### Task directions
In the rock-paper-scissors passage below, how often does the operator replace the opponent's choice with rock?

### Selected passage
──────────
I believe this is the optimal solution (but I still have to confirm the above assumption)
Ok, Nash equilibrium, finally the correct approach. But here's an interesting variation, seemingly very similar, but a bit harder: same probabilities, but introduce a third side with a predefined algorithm and infinite budget. The game still looks the same to you as the player: 50% rock, 50% human RPS player, but in fact suddenly the game depends on so many details...
The setting: you play RPS against a human opponent, but do not communicate with them directly - the interface is operated by the third side and only shows the choices (no chatting, etc). Your opponent is free to choose as he wishes. The operator intervenes with 50% chance (fair coin toss) by replacing your opponent's choice with rock (replacing rock with rock still counts as intervention). Of course the fact of intervention is not communicated to players.
Scoring rules: On "normal" rounds you and your opponent score against each other as in normal RPS. On "intervention" rounds you both score against the operator's budget. Your score depends on your choice vs. operator's rock. Your opponent's score depends on his original choice vs. your choice (so, yes, in this game you can both win/lose simultanously).
1. What is your best strategy in this game?
2. More interestingly: is the best strategy different if your opponent does not know about the existence of interventions (they change nothing visible on his side after all)? If you could tell him about it before the start of the game, would you?
That's my main question, but for the really bored, some more options. Consider a symmetric variant, where your choices as seen by your opponent also get replaced with rock randomly. Does the strategy depend on the operator's algorithm: option 1 - single throw decides no replacement vs. replacement in both directions, option 2 - separate throws for each direction, option 3 - always replace, single throw determines direction?
──────────
### Data lines
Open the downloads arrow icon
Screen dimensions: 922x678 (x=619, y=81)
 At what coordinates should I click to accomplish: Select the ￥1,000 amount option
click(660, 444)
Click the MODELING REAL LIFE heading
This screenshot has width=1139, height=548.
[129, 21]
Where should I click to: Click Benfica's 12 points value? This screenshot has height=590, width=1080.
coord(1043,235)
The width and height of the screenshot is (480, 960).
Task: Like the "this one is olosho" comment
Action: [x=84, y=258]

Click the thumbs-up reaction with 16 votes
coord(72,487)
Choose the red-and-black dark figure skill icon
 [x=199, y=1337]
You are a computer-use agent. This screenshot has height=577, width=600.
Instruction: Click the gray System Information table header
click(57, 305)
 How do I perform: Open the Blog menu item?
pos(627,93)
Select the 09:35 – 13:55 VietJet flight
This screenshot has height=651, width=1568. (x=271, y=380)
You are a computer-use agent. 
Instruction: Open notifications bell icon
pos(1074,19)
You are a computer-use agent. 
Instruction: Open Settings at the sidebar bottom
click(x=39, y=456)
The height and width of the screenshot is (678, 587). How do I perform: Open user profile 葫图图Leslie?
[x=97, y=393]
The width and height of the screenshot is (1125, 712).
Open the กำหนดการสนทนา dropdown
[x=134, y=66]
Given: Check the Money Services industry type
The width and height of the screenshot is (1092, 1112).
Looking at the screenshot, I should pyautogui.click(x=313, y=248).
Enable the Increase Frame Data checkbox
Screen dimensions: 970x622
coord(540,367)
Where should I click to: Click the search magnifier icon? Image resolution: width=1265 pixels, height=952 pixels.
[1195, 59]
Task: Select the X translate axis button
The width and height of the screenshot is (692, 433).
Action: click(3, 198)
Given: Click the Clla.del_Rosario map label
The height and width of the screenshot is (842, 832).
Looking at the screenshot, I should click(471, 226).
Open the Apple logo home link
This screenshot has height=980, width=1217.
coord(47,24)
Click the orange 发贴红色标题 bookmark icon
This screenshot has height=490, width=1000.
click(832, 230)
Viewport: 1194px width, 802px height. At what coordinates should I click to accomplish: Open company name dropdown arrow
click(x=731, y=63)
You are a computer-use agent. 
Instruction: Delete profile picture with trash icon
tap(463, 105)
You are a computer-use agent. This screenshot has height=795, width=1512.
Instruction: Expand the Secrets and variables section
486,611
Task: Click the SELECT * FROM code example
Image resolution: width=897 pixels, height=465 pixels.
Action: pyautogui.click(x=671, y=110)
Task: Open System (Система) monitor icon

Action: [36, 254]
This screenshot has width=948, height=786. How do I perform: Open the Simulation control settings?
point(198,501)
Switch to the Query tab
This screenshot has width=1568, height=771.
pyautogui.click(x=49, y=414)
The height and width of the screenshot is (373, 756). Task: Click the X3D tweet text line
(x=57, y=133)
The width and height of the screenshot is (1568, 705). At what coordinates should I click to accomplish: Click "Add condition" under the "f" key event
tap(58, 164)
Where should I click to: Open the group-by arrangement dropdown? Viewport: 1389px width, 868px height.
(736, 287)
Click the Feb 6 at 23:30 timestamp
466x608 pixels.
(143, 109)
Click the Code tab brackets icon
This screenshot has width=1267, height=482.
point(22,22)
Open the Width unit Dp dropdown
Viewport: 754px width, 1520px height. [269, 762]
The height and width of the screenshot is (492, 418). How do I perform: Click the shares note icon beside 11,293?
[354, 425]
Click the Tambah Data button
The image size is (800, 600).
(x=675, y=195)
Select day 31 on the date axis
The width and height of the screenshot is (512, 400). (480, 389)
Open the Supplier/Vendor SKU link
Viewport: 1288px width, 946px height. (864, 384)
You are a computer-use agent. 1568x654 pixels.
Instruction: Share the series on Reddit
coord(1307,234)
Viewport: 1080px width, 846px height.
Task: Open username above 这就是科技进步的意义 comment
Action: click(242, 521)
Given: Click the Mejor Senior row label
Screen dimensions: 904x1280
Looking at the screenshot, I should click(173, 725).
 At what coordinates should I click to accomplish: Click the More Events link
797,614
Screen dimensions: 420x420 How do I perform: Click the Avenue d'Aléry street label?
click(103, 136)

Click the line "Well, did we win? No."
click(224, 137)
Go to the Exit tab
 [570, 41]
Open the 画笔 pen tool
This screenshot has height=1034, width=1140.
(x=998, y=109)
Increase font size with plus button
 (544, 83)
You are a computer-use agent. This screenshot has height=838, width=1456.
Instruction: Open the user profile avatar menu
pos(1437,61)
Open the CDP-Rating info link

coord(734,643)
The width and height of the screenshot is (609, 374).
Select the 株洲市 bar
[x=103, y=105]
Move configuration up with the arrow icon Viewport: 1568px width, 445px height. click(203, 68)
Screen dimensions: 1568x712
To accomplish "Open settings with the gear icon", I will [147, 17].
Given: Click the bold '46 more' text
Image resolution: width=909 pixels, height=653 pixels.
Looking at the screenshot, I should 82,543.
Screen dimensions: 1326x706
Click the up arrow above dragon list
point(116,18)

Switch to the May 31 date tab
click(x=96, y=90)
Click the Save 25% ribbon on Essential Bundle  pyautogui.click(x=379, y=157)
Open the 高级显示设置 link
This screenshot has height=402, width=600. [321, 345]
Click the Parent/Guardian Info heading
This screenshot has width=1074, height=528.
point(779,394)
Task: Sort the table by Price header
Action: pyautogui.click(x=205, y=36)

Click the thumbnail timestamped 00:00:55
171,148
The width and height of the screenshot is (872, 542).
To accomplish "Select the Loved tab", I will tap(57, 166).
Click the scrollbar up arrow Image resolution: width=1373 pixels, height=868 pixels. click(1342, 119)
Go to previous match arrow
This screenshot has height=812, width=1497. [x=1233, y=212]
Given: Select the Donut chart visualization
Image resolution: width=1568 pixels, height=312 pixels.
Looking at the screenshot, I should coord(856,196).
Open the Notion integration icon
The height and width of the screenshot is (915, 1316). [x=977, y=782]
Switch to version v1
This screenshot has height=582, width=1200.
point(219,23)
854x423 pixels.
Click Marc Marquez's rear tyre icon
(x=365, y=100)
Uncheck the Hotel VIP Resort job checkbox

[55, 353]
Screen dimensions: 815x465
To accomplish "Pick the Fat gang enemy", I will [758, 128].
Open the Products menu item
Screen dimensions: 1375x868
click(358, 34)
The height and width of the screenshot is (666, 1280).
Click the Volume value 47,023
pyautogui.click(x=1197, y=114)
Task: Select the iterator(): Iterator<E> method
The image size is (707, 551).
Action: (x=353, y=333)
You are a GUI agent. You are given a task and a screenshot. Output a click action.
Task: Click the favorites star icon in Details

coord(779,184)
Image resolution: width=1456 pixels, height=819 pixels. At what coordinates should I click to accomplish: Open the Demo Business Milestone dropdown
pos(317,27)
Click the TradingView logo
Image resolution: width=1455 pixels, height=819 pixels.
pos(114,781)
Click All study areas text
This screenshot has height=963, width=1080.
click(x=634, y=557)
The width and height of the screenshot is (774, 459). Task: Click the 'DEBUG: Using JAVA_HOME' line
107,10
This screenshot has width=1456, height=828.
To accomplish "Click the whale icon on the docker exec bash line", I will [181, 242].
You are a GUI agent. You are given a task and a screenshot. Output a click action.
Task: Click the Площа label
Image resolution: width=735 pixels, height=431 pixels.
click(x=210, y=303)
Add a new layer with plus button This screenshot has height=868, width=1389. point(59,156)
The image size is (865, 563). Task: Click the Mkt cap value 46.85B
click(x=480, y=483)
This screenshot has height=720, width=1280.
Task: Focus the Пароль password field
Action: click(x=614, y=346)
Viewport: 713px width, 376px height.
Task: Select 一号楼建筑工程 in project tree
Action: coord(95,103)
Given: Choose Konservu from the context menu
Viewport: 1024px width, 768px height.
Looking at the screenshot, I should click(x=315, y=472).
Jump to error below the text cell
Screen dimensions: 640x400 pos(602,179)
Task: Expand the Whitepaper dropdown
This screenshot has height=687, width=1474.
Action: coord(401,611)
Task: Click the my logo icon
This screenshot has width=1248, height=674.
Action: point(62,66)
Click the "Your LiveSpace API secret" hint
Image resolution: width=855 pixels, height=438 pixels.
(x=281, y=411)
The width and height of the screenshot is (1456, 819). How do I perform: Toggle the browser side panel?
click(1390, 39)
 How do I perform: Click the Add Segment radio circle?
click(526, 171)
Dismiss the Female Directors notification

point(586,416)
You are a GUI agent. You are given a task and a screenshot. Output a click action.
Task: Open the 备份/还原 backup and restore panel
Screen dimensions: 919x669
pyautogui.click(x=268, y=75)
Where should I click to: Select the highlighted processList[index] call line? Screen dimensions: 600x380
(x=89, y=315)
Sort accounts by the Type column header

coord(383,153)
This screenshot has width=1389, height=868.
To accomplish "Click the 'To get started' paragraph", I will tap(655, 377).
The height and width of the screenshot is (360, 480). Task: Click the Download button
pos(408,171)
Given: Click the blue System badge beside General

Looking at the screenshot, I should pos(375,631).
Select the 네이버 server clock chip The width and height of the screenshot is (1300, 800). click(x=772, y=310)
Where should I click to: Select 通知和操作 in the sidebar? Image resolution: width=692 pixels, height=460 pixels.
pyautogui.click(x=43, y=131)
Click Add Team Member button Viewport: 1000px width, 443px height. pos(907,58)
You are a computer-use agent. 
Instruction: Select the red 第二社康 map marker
──────────
### Task response
With a 50% chance, decided by a fair coin toss.